Pour autant, l’utilisation trop fréquente de la variable comme levier d’ajustement peut créer une incertitude excessive chez les salariés et nuire au climat social.
Attractivité et fidélisation des salariés performants
En reprenant de nouveau la théorie du salaire d’efficience de Stiglitz, l’entreprise attire et fidélise les travailleurs les plus productifs avec un salaire supérieur à celui du marché. De plus, elle réduit le turnover et les différents coûts liés au recrutement.
L’intéressement joue un rôle dans la marque employeur : un dispositif clairement présenté et généreux peut renforcer l’attractivité d’un employeur sur le marché du travail. Les candidats perçoivent la possibilité d’accéder à des revenus complémentaires liés à la performance comme un signe de reconnaissance et d’opportunité. Pour l’entreprise, c’est un levier complémentaire à sa gestion prévisionnelle des emplois et des compétences.
À noter que la marque employeur est un concept à la mode (présent dans le sujet HEC 2025). On peut facilement citer l’intéressement dans les facteurs de fidélisation possibles.
Une optimisation des coûts salariaux
L’entreprise indexe ses primes sur la performance, ce qui limite ses coûts fixes. Elle n’engage de ressources supplémentaires qu’en période de bonne santé financière. Ainsi, l’entreprise protège sa marge opérationnelle et préserve ses capacités d’investissement.
L’intéressement est perçu comme un dispositif de partage du risque. Les salariés bénéficient d’une part des gains en bonne période, et l’entreprise limite l’impact des mauvaises phases. Il est cependant crucial que les modalités de calcul restent raisonnables et compatibles avec la stratégie globale de l’entreprise.
Ce concept est mobilisable dans les questions suivantes
Maintenant place à un peu plus de pratique, nous allons voir où le concept était mobilisable.
SUJET HEC 2024 : Proposer et justifier des leviers d’actions permettant à Remob de faire face à ses besoins en compétences à l’horizon.
⇒ L’intéressement comme levier d’attractivité qui permet d’attirer les meilleurs salariés et de pallier les différents besoins en compétences.
SUJET HEC 2023 : Proposer des actions que le groupe HAIZEL pourrait mettre en œuvre afin de renforcer la motivation et la fidélisation des salariés de BIOSHOP.

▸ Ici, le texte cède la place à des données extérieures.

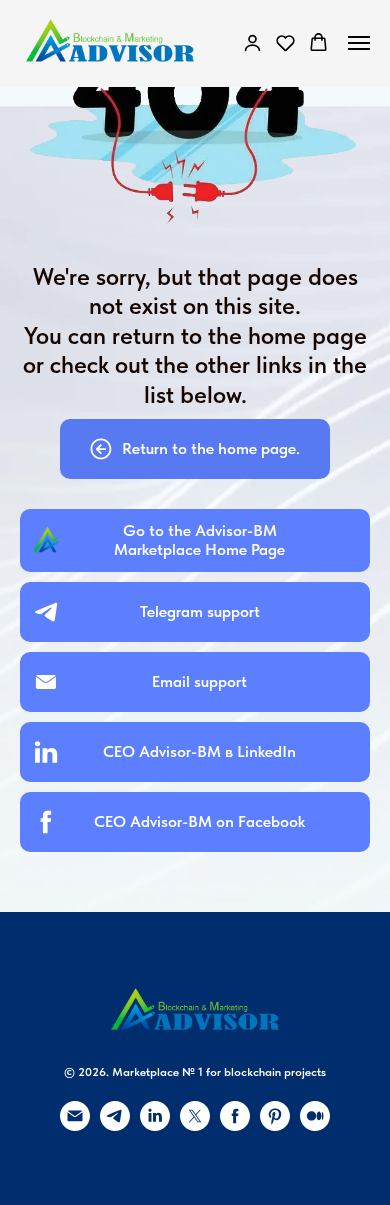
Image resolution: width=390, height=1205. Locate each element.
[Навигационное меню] (359, 43)
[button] (252, 42)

⇒ L’intéressement est un levier de motivation avec une rémunération supplémentaire indexée sur la performance.
SUJET HEC 2022 : Proposer et justifier des moyens permettant de satisfaire les besoins en compétences d’ESCAP dès cette année.
⇒ On peut toujours mobiliser ici l’intéressement comme source d’attractivité pour les salariés les plus compétents.
SUJET HEC 2022 : Apprécier la pertinence du projet de prime d’intéressement et des critères déterminant son montant au regard des objectifs de l’entreprise.
⇒ Ici, le concept est directement cité. Il fallait donc avoir des connaissances là-dessus pour donner une réponse pertinente.
SUJET HEC 2020 : À partir des éléments collectés dans le tableau de bord des ressources humaines, proposer et justifier des moyens permettant de faire face aux besoins en compétences à venir compte tenu des ressources actuelles du marché du travail.
⇒ Réponse classique avec l’intéressement comme facteur d’attractivité pour les meilleures compétences disponibles sur le marché.
Conclusion
L’intéressement offre huit bénéfices complémentaires.
L’intéressement motive les salariés en reliant leur rémunération aux résultats et en augmentant leurs revenus grâce à des primes variables. Il offre des avantages fiscaux via le placement des sommes sur un plan d’épargne. Il stabilise l’emploi en limitant le turnover.
Pour l’entreprise, il améliore la performance en stimulant productivité et qualité, tout en apportant une flexibilité financière et en réduisant les coûts salariaux. Il renforce aussi l’attractivité et la fidélisation des talents. Bien conçu, il aligne intérêts individuels et objectifs collectifs, mais exige transparence, équité, suivi et communication.